Apartment Rents Post First Annual Decline in Three Years
The median U.S. apartment asking rent fell slightly in March and the rental component of the Consumer Price Index has leveled off, two new reports said.
Redfin, Seattle, reported apartment asking rents fell 0.4% year-over-year in March to $1,937–the first annual decline since March 2020 and the lowest median asking rent in 13 months. By comparison, rents were up 17.5% one year earlier, in March 2022.
ApartmentList, San Francisco, found the year-over-year growth rate of CPI’s rent component has leveled off, coming in at 8.8 percent in March, flat from February. The apartment rent national rent index is currently up by just 2.6 percent year-over-year, a significant drop from the “staggering” 18 percent peak seen in December 2021, ApartmentList said.
“Rents are falling, but it feels more like they’re just returning to normal, which is healthy to some degree,” said Dan Close, a Redfin real estate agent in Chicago, where the median asking rent in March was 9.2% lower than a year earlier. He compared apartment rents to the price of eggs. “You can say egg prices are plummeting, but what’s really happening is they’re finally making their way back to the $3 norm instead of $5 or $6. Rents ballooned during the pandemic, and are now returning to earth.”
Redfin noted rents surged during the past two years because incomes increased and household formation rose as more millennials started families. “But household formation is now slowing, partly because many people are opting to stay put rather than move during a time of economic uncertainty,” the report said.

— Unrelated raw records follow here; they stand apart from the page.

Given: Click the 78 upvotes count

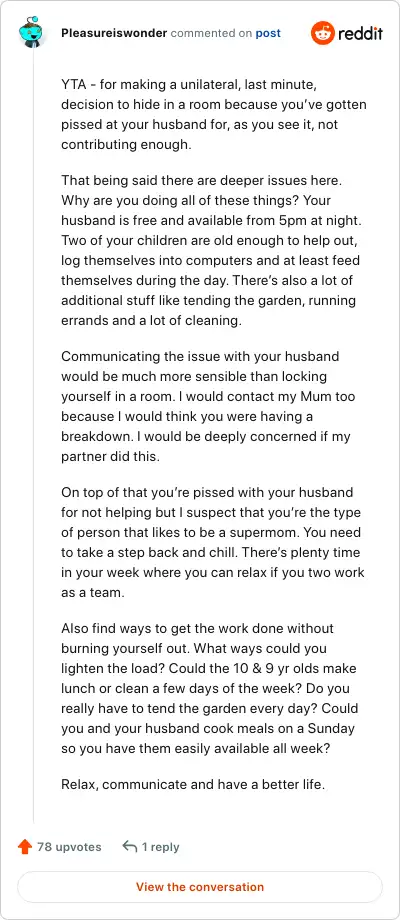Looking at the screenshot, I should click(x=69, y=847).
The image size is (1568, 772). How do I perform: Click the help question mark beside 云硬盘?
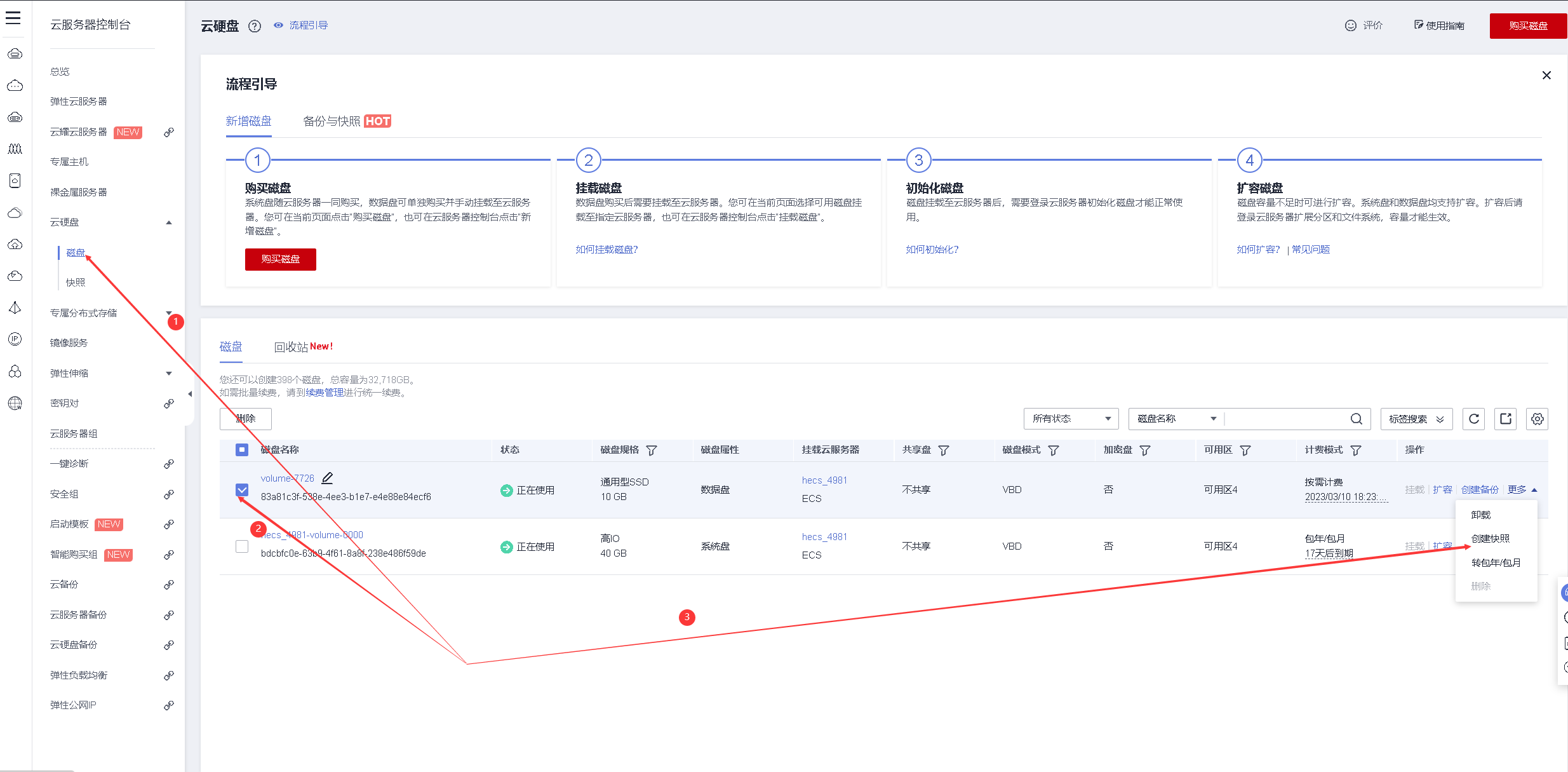coord(255,26)
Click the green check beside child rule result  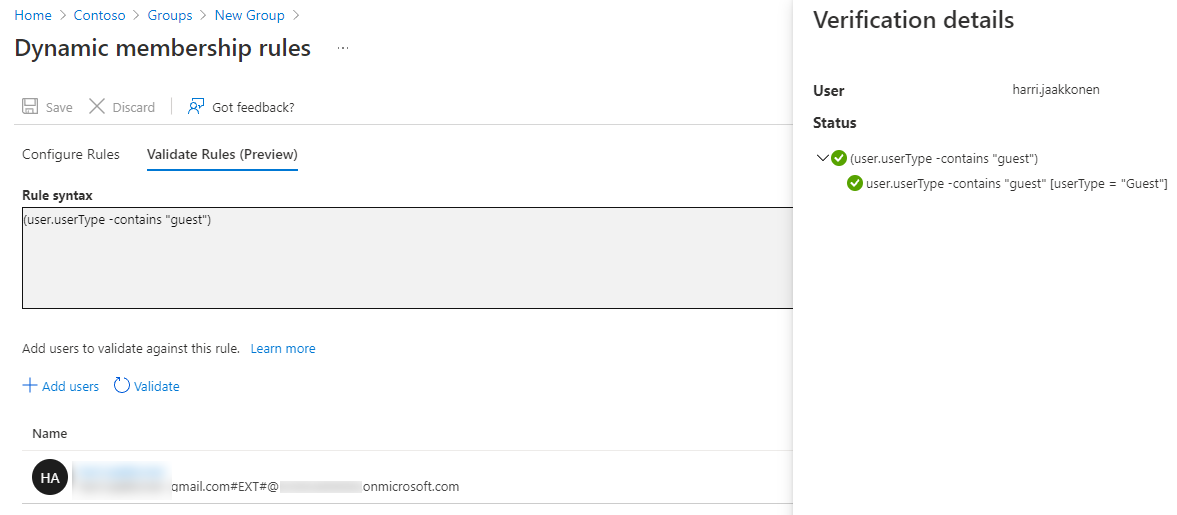point(855,183)
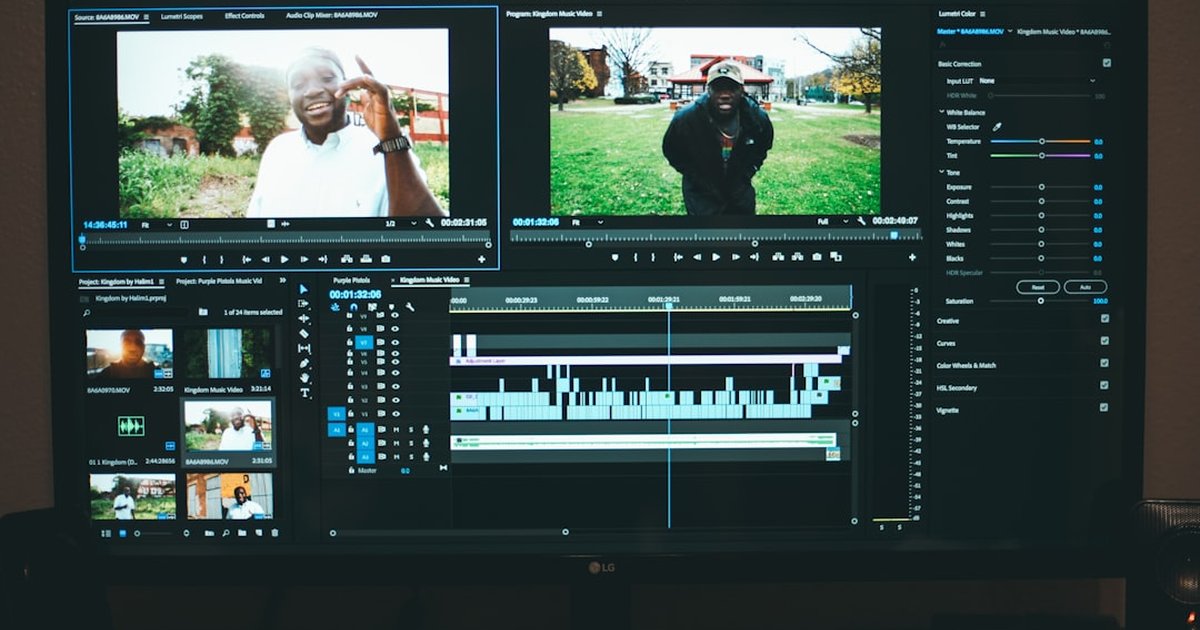Click the Temperature slider handle
The height and width of the screenshot is (630, 1200).
(1041, 141)
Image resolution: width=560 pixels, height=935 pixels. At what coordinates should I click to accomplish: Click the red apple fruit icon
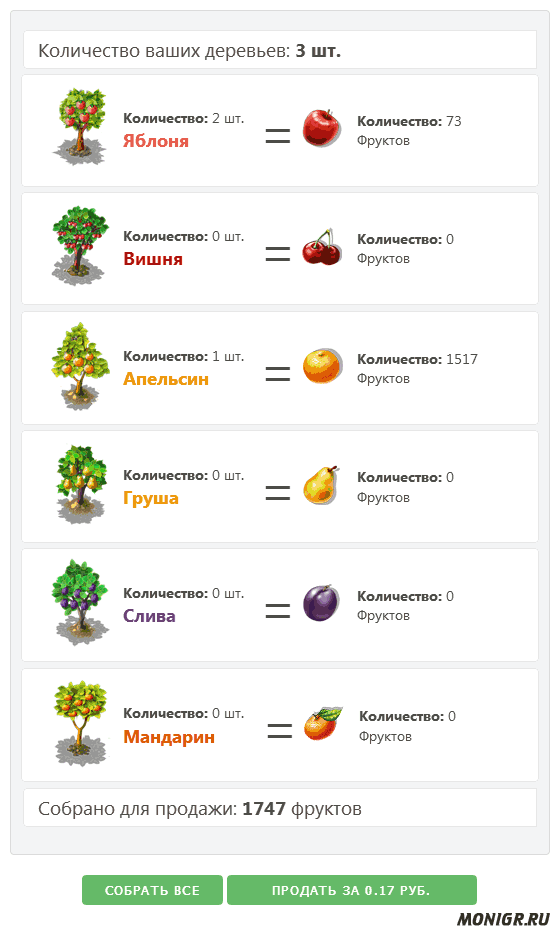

Rents declined from a year earlier in March largely due to a supply surplus due to the pandemic homebuilding boom, Redfin said. The number of multifamily units under construction and the number completed each rose to the second-highest level in more than three decades in February. Completed residential projects in buildings with five or more units jumped 72% year over year on a seasonally adjusted basis to 509,000, the highest level since 1987 except for February 2019.
“The overall rental market is also cooling because still-high rental costs, inflation, rising unemployment and recession fears are causing rental demand to ease,” Redfin said. “Rental vacancies are on the rise, prompting some landlords to cut rents and/or offer concessions like discounted parking.” Rents declined in 13 major U.S. metros, including Austin, Texas (-11%), Chicago (-9.2%), New Orleans (-3%) and Cincinnati. Other cities including Raleigh, N.C. and Cleveland saw significant apartment rent increases of 16.6% and 15.3%, respectively, Redfin reported.